▸ Haber Metni
_____

Son dakika... Bakan Gül: Yeni bir İnsan Hakları Eylem Planı'nı hazırlıyoruz

Bakan Gül ve Çavuşoğlu, İnsan Hakları Eylem Planı'nın Uygulanmasını ve Raporlanmasını Destekleme Projesi'nin açılış toplantısında konuştu. Bakan Gül, "Hak ve özgürlüklerin daha da geliştirilmesi için yeni bir İnsan Hakları Eylem Planı'nı hazırlıyoruz. " dedi. Çavuşoğlu ise, "Başta parlamenter kanat olmak üzere Avrupa Konseyi'nin siyasi saiklerden uzak, tarafsız ve yapıcı bir tutumda olmasını bekliyoruz." şeklinde konuştu.

9 Aralık 2019 Pazartesi 07:00
Güncel Haberleri

AA



Adalet Bakanı Abdulhamit Gül ve Dışişleri Bakanı Mevlüt Çavuşoğlu, İnsan Hakları Eylem Planı'nın Uygulanmasını ve Raporlanmasını Destekleme Projesi'nin açılış toplantısında konuştu. 

Bakan Gül konuşmasında, Mevlana'nın 1948'de ilan edilen İnsan Hakları Evrensel Bildirgesinden yedi asır önce "Bütün insanlar kardeştir/Ne kul vardır, ne köle" diye seslendiğini söyledi.

Mevlana düşüncesindeki bu bütüncül insan hakları anlayışının, insan onuru, insanın yaratılışta gaye varlık oluşu, kainatta birlik ve eşitlik ilkelerine dayandığını dile getiren Gül, demokrasilerde iyi işleyen bir yargı sisteminin varlığının tartışılmaz bir ihtiyaç olduğunu, bunun aynı zamanda sosyal ve ekonomik kalkınmanın da vazgeçilmez gereği olduğunu kaydetti.

Gül, demokrasinin insan hakları ekseninde güçlendirilmesi ve yargı sisteminin daha iyi işlemesinin sağlanmasının sadece güncel ihtiyaçların değil, kültür ve medeniyet kodlarının da bir gereği olduğunu dile getirerek, Türkiye'nin, dinamik toplumsal yapısıyla sürekli değişmekte ve her alanda gelişmekte olduğunu vurguladı.

_____

▸ Kayıtlı Veriler
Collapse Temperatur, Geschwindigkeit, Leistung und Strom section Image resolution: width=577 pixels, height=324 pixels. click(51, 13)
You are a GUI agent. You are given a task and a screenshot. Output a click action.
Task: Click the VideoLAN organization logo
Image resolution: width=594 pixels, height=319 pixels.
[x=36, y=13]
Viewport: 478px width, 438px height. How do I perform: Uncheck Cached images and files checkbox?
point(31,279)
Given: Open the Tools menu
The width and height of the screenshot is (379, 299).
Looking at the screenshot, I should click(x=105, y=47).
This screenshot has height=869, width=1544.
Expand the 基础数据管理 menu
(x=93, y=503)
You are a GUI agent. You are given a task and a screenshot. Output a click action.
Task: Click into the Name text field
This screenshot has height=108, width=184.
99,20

_____

▸ Görevler
1) Haberde adı geçen kişilerin hepsini sıralayın.
2) Haberdeki bölümü "Adalet Bakanı Abdulhamit" sözlerinin geçtiği yerden başlayarak "diye seslendiğini söyledi." sözleriyle bitecek biçimde kelimesi kelimesine aktarın.
Yanıtlarda yalnızca haberde yer alan bilgilere dayanın.

▸ Görevlerin Yanıtları
1)
- Adalet Bakanı Abdulhamit Gül
- Dışişleri Bakanı Mevlüt Çavuşoğlu
- Mevlana

2)
Adalet Bakanı Abdulhamit Gül ve Dışişleri Bakanı Mevlüt Çavuşoğlu, İnsan Hakları Eylem Planı'nın Uygulanmasını ve Raporlanmasını Destekleme Projesi'nin açılış toplantısında konuştu. 

Bakan Gül konuşmasında, Mevlana'nın 1948'de ilan edilen İnsan Hakları Evrensel Bildirgesinden yedi asır önce "Bütün insanlar kardeştir/Ne kul vardır, ne köle" diye seslendiğini söyledi.